Senate debates

Tuesday, 5 September 2017

Adjournment

Cape York

8:04 pm

Photo of Malcolm RobertsMalcolm Roberts (Queensland, Pauline Hanson's One Nation Party) Share this | | Hansard source

As a servant to the people of Queensland and Australia, and all communities in Cape York, it is my duty to listen to and meet as many people as possible across our home state. One of the privileges of representing the people of Queensland is travelling across our state, whether it be Cape York in the north, the south-west, or all regions in between. Last week I was privileged to visit Cape York and listen to many people across nine days and across all communities, with the exception of Aurukun, which was closed for sorry business, due to two fatalities.
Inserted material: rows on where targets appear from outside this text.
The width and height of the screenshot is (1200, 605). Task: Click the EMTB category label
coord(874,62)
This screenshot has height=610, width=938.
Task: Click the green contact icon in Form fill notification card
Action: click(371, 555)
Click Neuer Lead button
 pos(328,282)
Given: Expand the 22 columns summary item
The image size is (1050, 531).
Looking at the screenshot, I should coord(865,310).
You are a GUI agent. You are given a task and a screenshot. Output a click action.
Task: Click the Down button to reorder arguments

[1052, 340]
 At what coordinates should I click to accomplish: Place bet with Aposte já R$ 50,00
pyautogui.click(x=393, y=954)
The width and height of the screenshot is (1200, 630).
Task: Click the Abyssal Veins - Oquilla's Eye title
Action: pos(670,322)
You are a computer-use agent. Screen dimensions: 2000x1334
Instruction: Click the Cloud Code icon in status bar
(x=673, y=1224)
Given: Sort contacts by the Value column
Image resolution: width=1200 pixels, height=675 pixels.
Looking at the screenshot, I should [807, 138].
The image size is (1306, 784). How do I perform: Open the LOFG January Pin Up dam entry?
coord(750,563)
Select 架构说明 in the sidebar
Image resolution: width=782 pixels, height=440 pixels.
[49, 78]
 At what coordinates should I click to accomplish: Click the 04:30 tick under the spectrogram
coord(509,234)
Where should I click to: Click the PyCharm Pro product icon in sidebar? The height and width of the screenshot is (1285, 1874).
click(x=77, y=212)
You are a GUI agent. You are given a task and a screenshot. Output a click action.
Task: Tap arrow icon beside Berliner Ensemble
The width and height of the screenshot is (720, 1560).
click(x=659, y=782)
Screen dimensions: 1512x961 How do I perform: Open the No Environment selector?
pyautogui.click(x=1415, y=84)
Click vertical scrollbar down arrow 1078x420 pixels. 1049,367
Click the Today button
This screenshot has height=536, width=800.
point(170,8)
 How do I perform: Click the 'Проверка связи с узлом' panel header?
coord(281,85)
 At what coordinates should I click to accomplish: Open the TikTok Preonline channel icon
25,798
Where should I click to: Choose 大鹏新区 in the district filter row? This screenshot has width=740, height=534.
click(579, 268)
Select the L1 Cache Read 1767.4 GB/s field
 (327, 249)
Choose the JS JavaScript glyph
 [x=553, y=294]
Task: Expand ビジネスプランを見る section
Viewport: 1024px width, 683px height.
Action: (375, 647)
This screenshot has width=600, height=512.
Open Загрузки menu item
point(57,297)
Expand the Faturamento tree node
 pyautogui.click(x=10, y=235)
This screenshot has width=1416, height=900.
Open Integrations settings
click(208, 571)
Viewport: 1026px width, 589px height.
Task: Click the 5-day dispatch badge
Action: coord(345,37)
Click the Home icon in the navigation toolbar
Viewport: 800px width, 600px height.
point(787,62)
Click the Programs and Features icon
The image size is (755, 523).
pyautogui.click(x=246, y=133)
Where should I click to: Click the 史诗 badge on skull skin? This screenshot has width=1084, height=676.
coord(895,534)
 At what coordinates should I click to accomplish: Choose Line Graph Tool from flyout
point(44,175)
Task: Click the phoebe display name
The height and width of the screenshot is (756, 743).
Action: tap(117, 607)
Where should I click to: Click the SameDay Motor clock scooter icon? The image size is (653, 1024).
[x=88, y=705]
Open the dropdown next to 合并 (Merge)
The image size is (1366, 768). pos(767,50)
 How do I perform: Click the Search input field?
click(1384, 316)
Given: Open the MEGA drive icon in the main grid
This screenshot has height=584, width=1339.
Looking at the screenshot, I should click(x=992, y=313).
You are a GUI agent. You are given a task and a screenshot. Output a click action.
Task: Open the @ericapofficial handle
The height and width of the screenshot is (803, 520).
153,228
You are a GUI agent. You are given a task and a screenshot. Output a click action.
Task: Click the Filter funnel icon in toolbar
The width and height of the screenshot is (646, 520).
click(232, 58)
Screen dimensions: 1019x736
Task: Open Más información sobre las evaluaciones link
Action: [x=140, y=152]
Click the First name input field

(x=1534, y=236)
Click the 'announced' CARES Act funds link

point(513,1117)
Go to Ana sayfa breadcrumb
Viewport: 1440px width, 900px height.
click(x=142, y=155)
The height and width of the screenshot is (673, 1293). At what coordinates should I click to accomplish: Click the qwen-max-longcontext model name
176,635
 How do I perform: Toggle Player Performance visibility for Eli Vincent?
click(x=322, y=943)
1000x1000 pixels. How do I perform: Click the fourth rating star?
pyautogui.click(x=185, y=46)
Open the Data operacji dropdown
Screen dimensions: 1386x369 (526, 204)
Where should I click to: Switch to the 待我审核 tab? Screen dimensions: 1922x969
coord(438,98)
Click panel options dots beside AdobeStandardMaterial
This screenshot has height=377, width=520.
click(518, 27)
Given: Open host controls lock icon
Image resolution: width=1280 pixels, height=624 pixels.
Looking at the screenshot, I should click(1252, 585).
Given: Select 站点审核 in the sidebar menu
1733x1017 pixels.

Although I've been to the cape many times—in fact, four times over the last 35 years—I have so much more to learn. The cape is a beautiful, pristine, varied wilderness, untamed, wild and unpredictable, yet loved and cherished by all its people. It's home to a variety of everyday Aussies who have to battle the rigours of distance, Mother Nature, remote location, lack of services and small population to together make a shared future.

Mateship and care for each other are key to survival on the cape. Looking out for each other is an ethos. People work together on the cape with respect. The terms 'blackfellas' and 'whitefellas' are used with respect and signify not skin colour but culture and background, respectfully and often affectionately. Yet more than one person said to me that to fail in the cape is catastrophic. It can be so isolated and remote that, when in strife, failure can mean death. It doesn't help, then, that various institutions, such as the federal government bureaucrats from Canberra, state government bureaucrats from places like West End, and the loathed and despised Greens locking up their country, stick their noses into cape business and make the perilous life in Cape York even harder. They jeopardise peoples' livelihoods and futures.

Paternalism is one danger Indigenous Australians complained about constantly across the cape. Being told by taxpayer funded agencies and Aboriginal elites from outside the cape—the new powers that be—how to run their lives in the communities is severely disheartening. It stops choice, and stopping choice destroys responsibility. Canberra or Brisbane cannot create a single policy that would assist any Australian small-business person to start an enterprise and provide employment. All over the cape, people are crying out for autonomy. Sure, the churches and state governments that removed people from communities and their families a hundred years ago were well meaning, yet they did damage. Churches damaged, governments damaged, and then government welfare, 50 or 60 years ago, did damage. As many Aboriginals now freely say, governments damaged.

Now we have Aboriginals in cape communities telling us that a new group of Aboriginal elites outside the cape control taxpayer funded agencies that choke Aboriginal communities. Aboriginal elites damage. Locals tell us that a few Aboriginal elites in the Far North have hijacked Indigenous issues and are on a fat money grab. People repeatedly told us these modern elites siphon money from those that need it. They're seizing control of the cape, locking it up, and seizing control of peoples' lives, choking peoples' spirit and futures. For example, one Aboriginal council CEO told us about $50 million that was promised for Indigenous housing in his community, but after the middlemen, the consultants and the heads of government agencies took their slice, only $26 million was spent on housing—half!

Far North Queensland is an expensive place to do business, and economic opportunities—pastoral, agricultural, mining, cultural or tourism—will not survive there unless we set the cape and its people free. Getting government out of the lives of individuals and businesspeople on the cape is crucial to the cape's success. People are hungry to seize opportunities for economic development, social development and community development. Local communities want to restore culture and connection. People want a fair go. My firm commitment to the people of the cape is this: One Nation will be your champion. With people like Jen Sackley, the One Nation candidate for Cook, our party will fight for the cape and work our hardest to give everyone in our wild north a fair share. All the people on the cape want is to be heard and get a fair go.